Warren: The results were released in the middle of 2011. And they basically confirmed what some people [already] thought — that treatment not only helped the person who was infected, in terms of keeping them healthy and sustaining their lives, but it actually provided a prevention benefit. And that trial found actually that it provided as much as a 96-percent protective benefit in terms of preventing onward transmission.
RFE/RL: So there are steps that HIV-positive people can take to prevent transmitting the infection. But what about people who are HIV-negative? Are there new ways for them to protect themselves?
Warren: Just a few months ago in the U.S., the Food and Drug Administration approved the first-ever antiretroviral for prevention — for HIV-negative men and women to take this pill in advance of potential exposure. And it was shown in clinical trials to reduce the risk of infection by as much as 60 or 70 percent, depending on the individual’s adherence to the pill-taking.
And the other big thing in the last five years has been the evidence that providing voluntary medical male circumcision can reduce a man’s risk of infection by as much as 60 percent, and over time can also provide protection to their female partners.
RFE/RL: How close are we to having a vaccine?

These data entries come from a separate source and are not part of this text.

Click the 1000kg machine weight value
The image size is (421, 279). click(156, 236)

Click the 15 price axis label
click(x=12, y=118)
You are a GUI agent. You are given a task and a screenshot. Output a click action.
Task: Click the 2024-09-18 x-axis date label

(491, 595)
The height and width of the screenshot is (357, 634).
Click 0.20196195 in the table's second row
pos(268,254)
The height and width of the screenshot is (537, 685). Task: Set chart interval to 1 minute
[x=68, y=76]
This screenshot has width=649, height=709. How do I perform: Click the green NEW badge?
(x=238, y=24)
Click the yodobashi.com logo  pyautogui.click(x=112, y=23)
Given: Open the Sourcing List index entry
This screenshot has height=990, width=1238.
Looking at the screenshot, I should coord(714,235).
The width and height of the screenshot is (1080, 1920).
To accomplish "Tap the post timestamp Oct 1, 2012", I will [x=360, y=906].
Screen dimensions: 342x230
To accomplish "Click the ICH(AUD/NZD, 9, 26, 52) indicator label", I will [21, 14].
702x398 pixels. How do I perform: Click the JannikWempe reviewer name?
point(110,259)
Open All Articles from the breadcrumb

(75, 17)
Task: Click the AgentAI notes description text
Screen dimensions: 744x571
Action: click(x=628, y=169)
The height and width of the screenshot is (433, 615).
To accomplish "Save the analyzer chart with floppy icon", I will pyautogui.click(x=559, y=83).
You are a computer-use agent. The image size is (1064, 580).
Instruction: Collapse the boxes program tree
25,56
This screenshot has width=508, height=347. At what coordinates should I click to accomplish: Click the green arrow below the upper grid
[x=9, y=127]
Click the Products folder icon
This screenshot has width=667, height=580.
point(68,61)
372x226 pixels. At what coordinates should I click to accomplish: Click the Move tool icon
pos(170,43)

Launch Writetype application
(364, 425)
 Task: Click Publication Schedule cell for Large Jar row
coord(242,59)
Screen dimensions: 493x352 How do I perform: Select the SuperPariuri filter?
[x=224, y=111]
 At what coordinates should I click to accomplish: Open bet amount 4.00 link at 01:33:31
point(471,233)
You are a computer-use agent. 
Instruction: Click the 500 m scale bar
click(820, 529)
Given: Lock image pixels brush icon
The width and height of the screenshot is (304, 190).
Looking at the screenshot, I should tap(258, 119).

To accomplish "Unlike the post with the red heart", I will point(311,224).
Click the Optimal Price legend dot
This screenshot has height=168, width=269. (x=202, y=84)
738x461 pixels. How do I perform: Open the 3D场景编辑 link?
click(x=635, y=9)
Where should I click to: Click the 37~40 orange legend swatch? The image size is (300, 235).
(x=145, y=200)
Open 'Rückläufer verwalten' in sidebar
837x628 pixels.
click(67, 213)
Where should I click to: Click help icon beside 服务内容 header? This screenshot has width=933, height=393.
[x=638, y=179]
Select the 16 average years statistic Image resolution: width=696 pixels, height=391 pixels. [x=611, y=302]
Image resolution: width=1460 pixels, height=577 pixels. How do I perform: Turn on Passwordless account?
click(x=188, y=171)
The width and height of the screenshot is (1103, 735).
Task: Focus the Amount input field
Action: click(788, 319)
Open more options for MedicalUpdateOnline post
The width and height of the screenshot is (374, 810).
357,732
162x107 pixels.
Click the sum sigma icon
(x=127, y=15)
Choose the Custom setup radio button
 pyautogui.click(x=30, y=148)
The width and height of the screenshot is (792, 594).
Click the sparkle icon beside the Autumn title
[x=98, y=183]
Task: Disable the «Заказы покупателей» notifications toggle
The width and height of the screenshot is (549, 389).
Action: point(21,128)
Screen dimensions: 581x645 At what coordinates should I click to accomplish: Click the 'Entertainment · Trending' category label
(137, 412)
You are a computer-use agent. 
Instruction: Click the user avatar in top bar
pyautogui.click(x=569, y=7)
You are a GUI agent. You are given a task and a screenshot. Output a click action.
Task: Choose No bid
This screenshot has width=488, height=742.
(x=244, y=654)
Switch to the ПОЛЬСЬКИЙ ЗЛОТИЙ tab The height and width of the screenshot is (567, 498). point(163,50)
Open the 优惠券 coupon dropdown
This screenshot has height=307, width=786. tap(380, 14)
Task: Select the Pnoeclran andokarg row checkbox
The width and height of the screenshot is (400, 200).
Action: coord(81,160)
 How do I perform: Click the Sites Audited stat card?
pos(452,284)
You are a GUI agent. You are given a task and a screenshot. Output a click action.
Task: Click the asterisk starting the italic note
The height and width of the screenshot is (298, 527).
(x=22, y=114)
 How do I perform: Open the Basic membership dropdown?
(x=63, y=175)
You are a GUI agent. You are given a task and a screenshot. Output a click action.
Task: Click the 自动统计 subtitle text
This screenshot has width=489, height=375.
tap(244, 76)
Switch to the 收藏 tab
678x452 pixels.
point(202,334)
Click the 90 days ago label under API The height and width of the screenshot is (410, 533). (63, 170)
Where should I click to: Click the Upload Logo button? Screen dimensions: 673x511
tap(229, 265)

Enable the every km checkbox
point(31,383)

Warren: Three years ago, in 2009, we had the first evidence ever that an HIV vaccine could reduce the risk of [HIV] infection. Only by 30 percent, which is too low to see that vaccine licensed. But it was the first evidence that a vaccine could actually provide protection. And now there’s a lot of effort going into making that effectiveness even higher.
RFE/RL: Without a vaccine, is it really realistic to talk about an end to the AIDS crisis?
Warren: Historically, at least, epidemics have only been ended when we’ve had a vaccine. So ending the epidemic is a long-term prospect. It will take time; it is not necessarily around the corner. And it’s why at least we and others are talking a lot about “beginning to end” [the crisis] — and that gets us to this idea of a tipping point.